女の中高生、ではない。女子中学生だ。年上ではない、と思う。黒くてさらさらした髪は長いとも、短いとも、俺には分からない。ただ、一般的な基準から見て、可愛い顔をしているとは思う。強いて挙げるなら目に少し特徴があるくらいか、と、慌てて目を逸らす。あまりにじっと見すぎた。
気恥ずかしさに視線をキョロキョロさせながら、しかしこの中空の小部屋は嫌気が差す程に狭い。あぁ、こういうのが青春って奴なのか、なんて、今にして思えばてんで的外れな事を考えていた俺だったが、ある文字列が目に止まった。
エレベーターの小部屋の中には、目に止まるようなものは少ない。当たり前だ。通常そこには、数十秒と留まらないのだから、余計なものはない。
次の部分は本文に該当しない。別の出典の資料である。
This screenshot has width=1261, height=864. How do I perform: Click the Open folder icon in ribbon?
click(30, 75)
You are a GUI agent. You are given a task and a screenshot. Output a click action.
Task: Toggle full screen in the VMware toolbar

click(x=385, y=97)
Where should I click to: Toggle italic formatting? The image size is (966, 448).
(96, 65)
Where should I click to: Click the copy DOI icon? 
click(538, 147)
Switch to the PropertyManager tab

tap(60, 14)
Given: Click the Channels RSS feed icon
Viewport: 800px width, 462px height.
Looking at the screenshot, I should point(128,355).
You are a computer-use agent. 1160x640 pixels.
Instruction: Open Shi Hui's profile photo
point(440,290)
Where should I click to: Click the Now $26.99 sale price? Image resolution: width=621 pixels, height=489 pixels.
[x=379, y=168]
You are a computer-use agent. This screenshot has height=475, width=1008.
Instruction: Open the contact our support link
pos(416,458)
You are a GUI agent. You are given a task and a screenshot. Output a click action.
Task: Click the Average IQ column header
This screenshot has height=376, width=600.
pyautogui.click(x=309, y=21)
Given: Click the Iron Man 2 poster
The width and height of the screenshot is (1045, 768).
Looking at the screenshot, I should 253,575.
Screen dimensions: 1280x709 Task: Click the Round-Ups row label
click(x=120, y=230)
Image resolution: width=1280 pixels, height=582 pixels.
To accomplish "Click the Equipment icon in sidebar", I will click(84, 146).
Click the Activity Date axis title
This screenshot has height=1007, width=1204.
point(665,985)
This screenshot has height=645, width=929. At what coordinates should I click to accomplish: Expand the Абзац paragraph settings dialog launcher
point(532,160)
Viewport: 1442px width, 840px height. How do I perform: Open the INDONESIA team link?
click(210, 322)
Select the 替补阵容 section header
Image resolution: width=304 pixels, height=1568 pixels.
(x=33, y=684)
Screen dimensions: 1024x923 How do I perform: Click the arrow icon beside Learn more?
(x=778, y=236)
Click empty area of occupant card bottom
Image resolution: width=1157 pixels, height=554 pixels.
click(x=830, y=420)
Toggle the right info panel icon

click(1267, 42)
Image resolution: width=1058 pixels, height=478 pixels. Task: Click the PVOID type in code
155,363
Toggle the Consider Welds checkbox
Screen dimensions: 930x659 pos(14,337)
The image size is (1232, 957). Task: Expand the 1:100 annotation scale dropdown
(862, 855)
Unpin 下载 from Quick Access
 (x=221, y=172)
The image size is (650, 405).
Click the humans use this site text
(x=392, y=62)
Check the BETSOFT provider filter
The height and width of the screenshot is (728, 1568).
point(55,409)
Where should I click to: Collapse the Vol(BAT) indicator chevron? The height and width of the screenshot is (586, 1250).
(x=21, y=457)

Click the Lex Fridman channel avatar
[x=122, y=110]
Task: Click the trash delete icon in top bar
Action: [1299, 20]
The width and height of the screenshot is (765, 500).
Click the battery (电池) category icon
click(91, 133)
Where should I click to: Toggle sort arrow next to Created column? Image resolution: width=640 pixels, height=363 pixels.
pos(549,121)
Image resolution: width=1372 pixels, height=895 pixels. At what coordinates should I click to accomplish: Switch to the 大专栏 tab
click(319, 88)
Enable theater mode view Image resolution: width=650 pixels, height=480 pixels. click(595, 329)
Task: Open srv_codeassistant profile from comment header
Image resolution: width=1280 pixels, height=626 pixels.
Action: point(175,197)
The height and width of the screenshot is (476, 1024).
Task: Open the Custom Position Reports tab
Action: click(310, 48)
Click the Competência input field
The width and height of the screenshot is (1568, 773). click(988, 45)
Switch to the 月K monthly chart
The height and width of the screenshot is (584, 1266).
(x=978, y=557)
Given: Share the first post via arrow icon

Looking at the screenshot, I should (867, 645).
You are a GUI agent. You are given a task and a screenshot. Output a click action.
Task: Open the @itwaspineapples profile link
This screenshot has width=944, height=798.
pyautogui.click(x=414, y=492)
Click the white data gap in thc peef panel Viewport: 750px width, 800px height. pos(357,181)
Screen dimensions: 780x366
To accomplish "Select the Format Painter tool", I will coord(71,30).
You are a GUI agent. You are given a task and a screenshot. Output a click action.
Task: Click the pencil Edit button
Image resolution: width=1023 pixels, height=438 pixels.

金属製のドアの上に、階数を示すランプ、脇にはボタンが並び、他にはせいぜい鏡があるかもしれない程度だ。
そのボタンの群れの一番下、プラスチックのカバーに覆われた赤いボタン。カバーにはこれまた赤い文字が躍る。
《非常時以外は押さないで下さい》
俺はそこで、今自分達が宙吊りの鉄の箱の中に閉じ込められている事を思い出す。何が一期一会だ。今できる事をするべきではなかったのか。
俺が指摘するまでもなく、彼女の方も、俺の視線を追ってそれを見つけたようだ。見る間に顔が朱に染まっていく。
こんな大人びた子でも、恥ずかしいと思うことがあるのか、と。自分がサディストだと思うようになったのは、思えばこの時が最初かもしれない。そのくらい破壊力があった。
とはいえここは、彼女に恥ずかしい思いをさせてしまった自分に責任がある、と妙に男気のある事を考えて、彼女に目で確認を取ってから、俺はカバーを開けそのボタンを、押した。
ーー思っていたより遥かに事務的な対応だった。
原因はシステムのトラブルで、今機能を再起動して動かないか試している所だ。うまく行けばすぐに動くし、駄目ならいつまでかかるか分からない、との事だった。
形式的に、そちらに具合の悪い方はいらっしゃいませんか、と訊かれたが、反射的に大丈夫だと答えてしまった。通話が切られ再び二人きりの空間になると、彼女に尋ねる。
「えっと、どこか具合が悪かったりしませんか?」
「大丈夫です。お気遣いありがとうございます」
「トイレとかも、大丈夫ですか?」
「……え?」
彼女の顔には一瞬警戒の色が浮かんだが、他意がないと分かるとすぐに元の無表情に戻った。
俺は本当に、こういう事には疎いのだ……信じてほしい。
「……漏れそう」
「えっ」
「……冗談です」
なんで言った方が恥ずかしそうにしているんだ……
「……本当に?」
「冗談です!」
「大丈夫ですよ。やばくなったらいつでも言ってもらって」
「だから……っ! ……もういいです」
むくれてしまった。何というか、初めて女の子とこういう会話をした気がする。表現し難いが、すごく、思わず浮かれそうなほど楽しい。
俺がそんな内なる何かの目覚めと、これまた謎の充実感を感じているのをよそに、それからしばらくしてエレベーターは止まった時と同じく、また音もなく動き出した。そして俺たちはやけにあっさりと、あの無機質な鉄の小部屋から解放されたのだった。
結局、彼女とは連絡先すら交換しなかった。お互い何か気まずくて、短く別れの挨拶をすると、そそくさとそれぞれの目的地へと足を向ける。
一期一会、か。
可愛い子と話せて得をしたな、と考える一方で、僅かばかりの寂しさを感じたのは言うまでもない。 が、結果的に言えば、心配は無用だったと言える。俺たちはまた、あまり長く待つ事もなく、思わぬ形で再会を果たす事になる。
ただそのとき俺が考えていたのは、彼女が向かったのは階段と逆方向で、そっちにはトイレがあるという事だった。